Read Rolling Stone‘s 2004 in-depth profile, “The Twilight of Bob Guccione.”
Born in Brooklyn, Guccione was woking in England as a journalist when the huge success of Playboy inspired him to create a similar magazine — though it was unafraid to show pubic hair, run sensationalistic stories or print dirty jokes. Despite an extremely limited budget (which Guccione claimed forced him to personally take many of the nude photos) the magazine was a huge hit and it came to America in 1969. As the years went on, the magazine became more hardcore. In 1984 they made major news when they ran nude photos of the new Miss America Vanessa Williams, which forced her to resign amidst a media firestorm.
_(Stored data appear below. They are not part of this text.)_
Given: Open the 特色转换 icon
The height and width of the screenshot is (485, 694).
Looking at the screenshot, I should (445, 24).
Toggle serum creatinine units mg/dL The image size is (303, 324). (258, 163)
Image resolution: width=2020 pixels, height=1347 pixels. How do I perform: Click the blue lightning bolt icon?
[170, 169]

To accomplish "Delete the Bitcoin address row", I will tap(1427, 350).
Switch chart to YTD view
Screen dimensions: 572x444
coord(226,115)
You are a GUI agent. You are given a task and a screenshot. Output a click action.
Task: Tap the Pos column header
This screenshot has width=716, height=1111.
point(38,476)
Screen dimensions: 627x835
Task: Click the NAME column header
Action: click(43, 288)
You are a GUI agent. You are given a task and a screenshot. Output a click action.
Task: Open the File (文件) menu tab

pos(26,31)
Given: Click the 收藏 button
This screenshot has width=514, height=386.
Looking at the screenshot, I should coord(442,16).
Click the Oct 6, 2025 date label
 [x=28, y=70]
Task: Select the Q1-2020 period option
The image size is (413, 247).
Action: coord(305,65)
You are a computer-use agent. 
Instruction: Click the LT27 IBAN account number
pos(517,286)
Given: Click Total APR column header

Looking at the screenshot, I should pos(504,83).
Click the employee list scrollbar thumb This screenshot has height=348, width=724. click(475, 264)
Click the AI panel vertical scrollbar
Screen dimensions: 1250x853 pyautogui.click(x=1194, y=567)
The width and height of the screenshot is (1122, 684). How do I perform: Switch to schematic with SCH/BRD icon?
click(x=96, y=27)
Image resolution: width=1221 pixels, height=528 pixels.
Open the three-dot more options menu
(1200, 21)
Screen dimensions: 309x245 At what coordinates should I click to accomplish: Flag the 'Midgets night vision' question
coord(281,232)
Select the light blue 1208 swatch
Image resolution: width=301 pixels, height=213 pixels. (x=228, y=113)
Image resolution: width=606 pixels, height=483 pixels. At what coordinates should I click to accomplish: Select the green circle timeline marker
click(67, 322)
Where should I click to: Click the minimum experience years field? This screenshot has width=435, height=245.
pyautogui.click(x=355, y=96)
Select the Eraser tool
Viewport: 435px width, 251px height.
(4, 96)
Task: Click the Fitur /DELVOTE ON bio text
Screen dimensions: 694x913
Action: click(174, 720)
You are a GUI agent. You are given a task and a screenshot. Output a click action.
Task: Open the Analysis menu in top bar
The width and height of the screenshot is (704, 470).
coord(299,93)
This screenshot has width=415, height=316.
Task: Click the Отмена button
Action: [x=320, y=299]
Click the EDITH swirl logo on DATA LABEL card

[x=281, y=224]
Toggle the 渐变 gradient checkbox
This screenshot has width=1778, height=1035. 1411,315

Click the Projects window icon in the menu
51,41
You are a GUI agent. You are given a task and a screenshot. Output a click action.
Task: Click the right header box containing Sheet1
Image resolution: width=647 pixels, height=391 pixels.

Guccione lived a lavish lifestyle in New York, amassing a $200 million art collection and residing in one of the largest private residences in the city. Numerous bad investments — including a casino project in Atlantic City that was never completed — took their toll and when the Internet started to devastate the pornography business he was forced to sell his home and, eventually, Penthouse. He spent the last few years battling creditors and cancer.